Then, in Act V, the aging mage, now that he has reclaimed his stolen dukedom, gets another classic soliloquy about breaking and burying his staff, drowning his grimoire, abjuring his “rough magic.” It’s nigh universally regarded as Shakespeare’s retirement speech. How could the good folks at HVSF have chosen any other vehicle for their victory lap?
Fortunately, it’s also a terrific play — this reviewer’s personal favorite. And this is a fabulous production, directed by HVSF veteran Ryan Quinn and featuring a diverse, vibrant cast that mixes talented newcomers with beloved company stalwarts, including founders Kurt Rhoads and Nance Williamson as Stephano and Queen Alonso, respectively.
Being a longtime fan of Jason O’Connell, HVSF’s king of comedy, I was delighted to learn that he’d been cast as Prospero’s monstrous servant Caliban. He could’ve taken the character for a completely slapstick turn and I’d have been content, but he went that one better: O’Connell made us care and feel pity for the captive creature, even while conveying his beastly essence with barks and scurrying about on all fours. Critical analyses of The Tempest in recent decades have tended to spin it as an allegory on colonialism, and the actor (and presumably the director) made room for that interpretation, without beating the audience over the head with didactic deconstructivism.
In writing about this production, Quinn has indicated that, as the father of a young daughter, his primary emphasis is on The Tempest as a story about the scary prospect of a grown child leaving the nest. And indeed, we see Howard W. Overshown render Prospero as more of a worried, overprotective parent than as a wronged aristocrat seeking justice by manipulating the weather and a pack of spirits. Kayla Coleman exudes wide-eyed naïveté as young Miranda, but also gets a pithy #metoo moment of facing down her would-be rapist Caliban toward the end. She finds a worthy mate in the shipwrecked prince Ferdinand, played by Tyler Fauntleroy, as winsome here as he was in the role of the boy William in The Most Spectacularly Lamentable Trial of Miz Martha Washington at HVSF earlier this season. Together, the young lovers are as innocently playful as a pile of puppies.

**STATED TASK 1**
According to the review of The Tempest, who plays Prospero's servant Caliban?
**STATED TASK 2**
Which actors does the review of The Tempest name, and what role does each play in this production?

**GIVEN RECORDS**

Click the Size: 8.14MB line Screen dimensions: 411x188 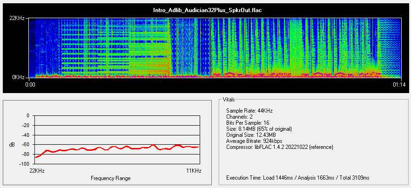(x=258, y=129)
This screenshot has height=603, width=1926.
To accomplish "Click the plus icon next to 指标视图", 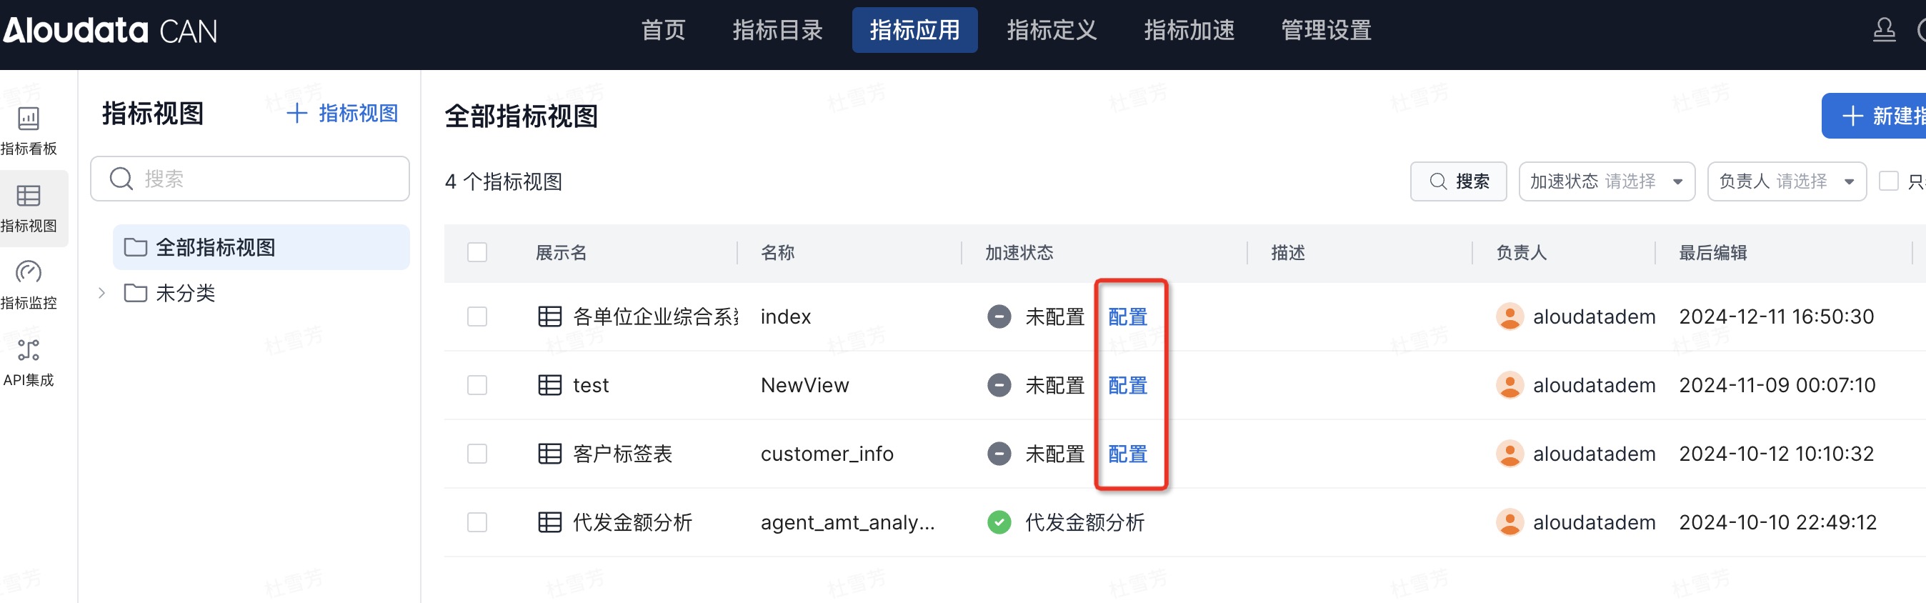I will (297, 114).
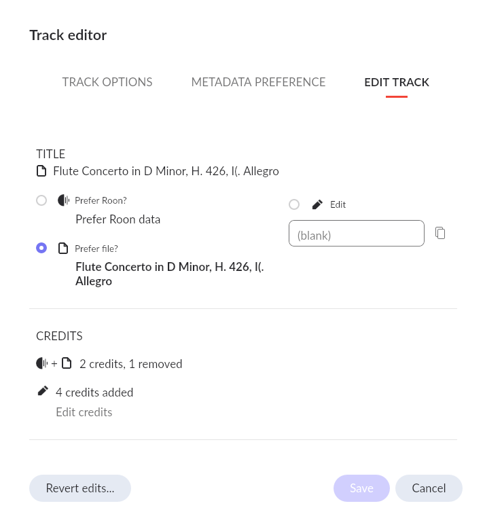This screenshot has height=529, width=485.
Task: Click the pencil icon beside 4 credits added
Action: click(43, 391)
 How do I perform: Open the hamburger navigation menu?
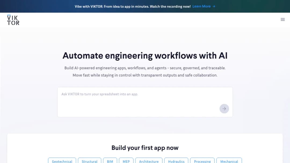pyautogui.click(x=282, y=19)

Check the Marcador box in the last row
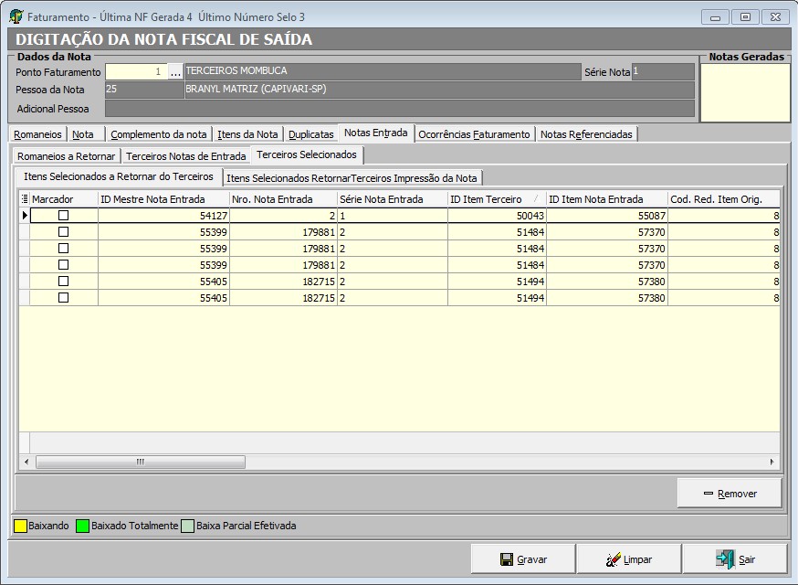click(x=63, y=298)
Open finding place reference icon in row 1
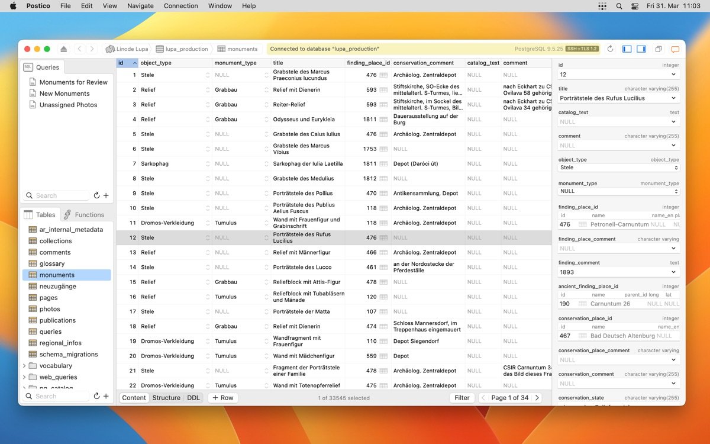Image resolution: width=710 pixels, height=444 pixels. point(383,75)
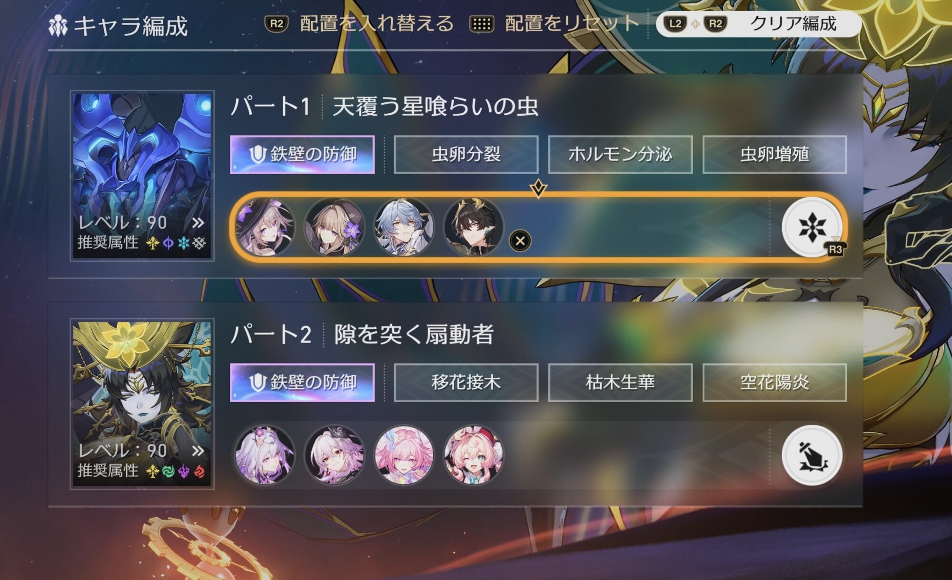The height and width of the screenshot is (580, 952).
Task: Click 配置をリセット button
Action: pos(554,24)
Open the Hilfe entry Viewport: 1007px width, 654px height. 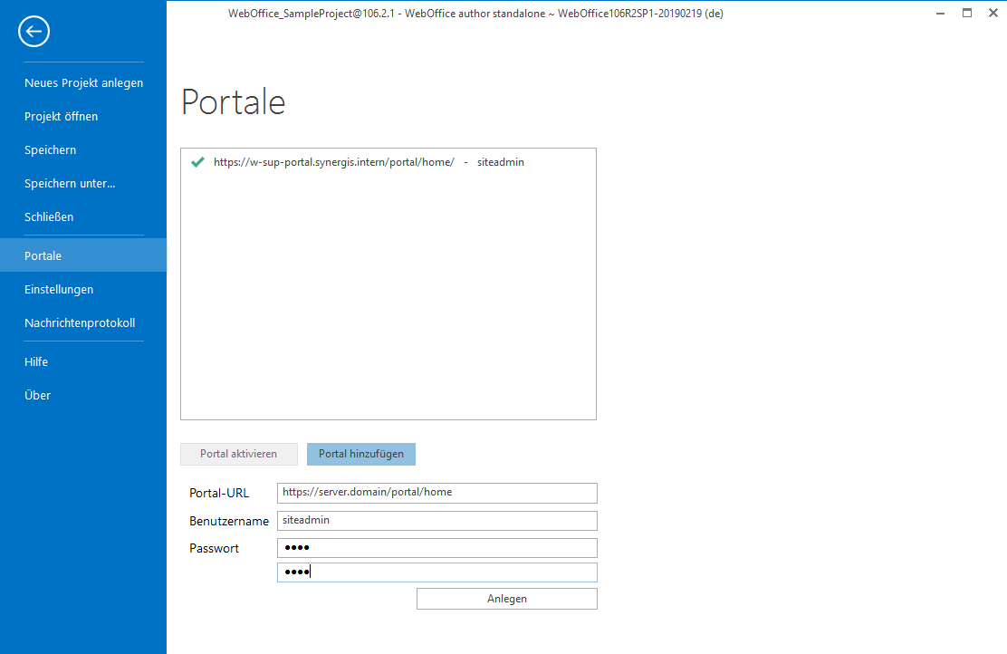click(x=36, y=361)
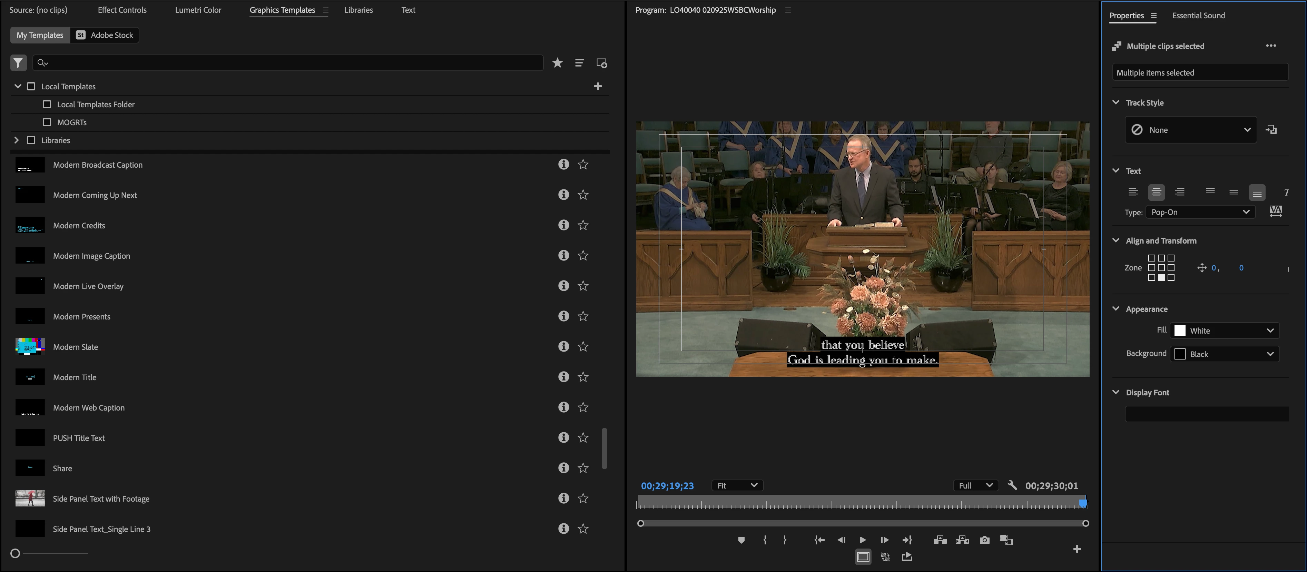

**FULL OUTPUT 1**
Jason O'Connell

**FULL OUTPUT 2**
- Kurt Rhoads: Stephano
- Nance Williamson: Queen Alonso
- Jason O'Connell: Caliban
- Howard W. Overshown: Prospero
- Kayla Coleman: Miranda
- Tyler Fauntleroy: Ferdinand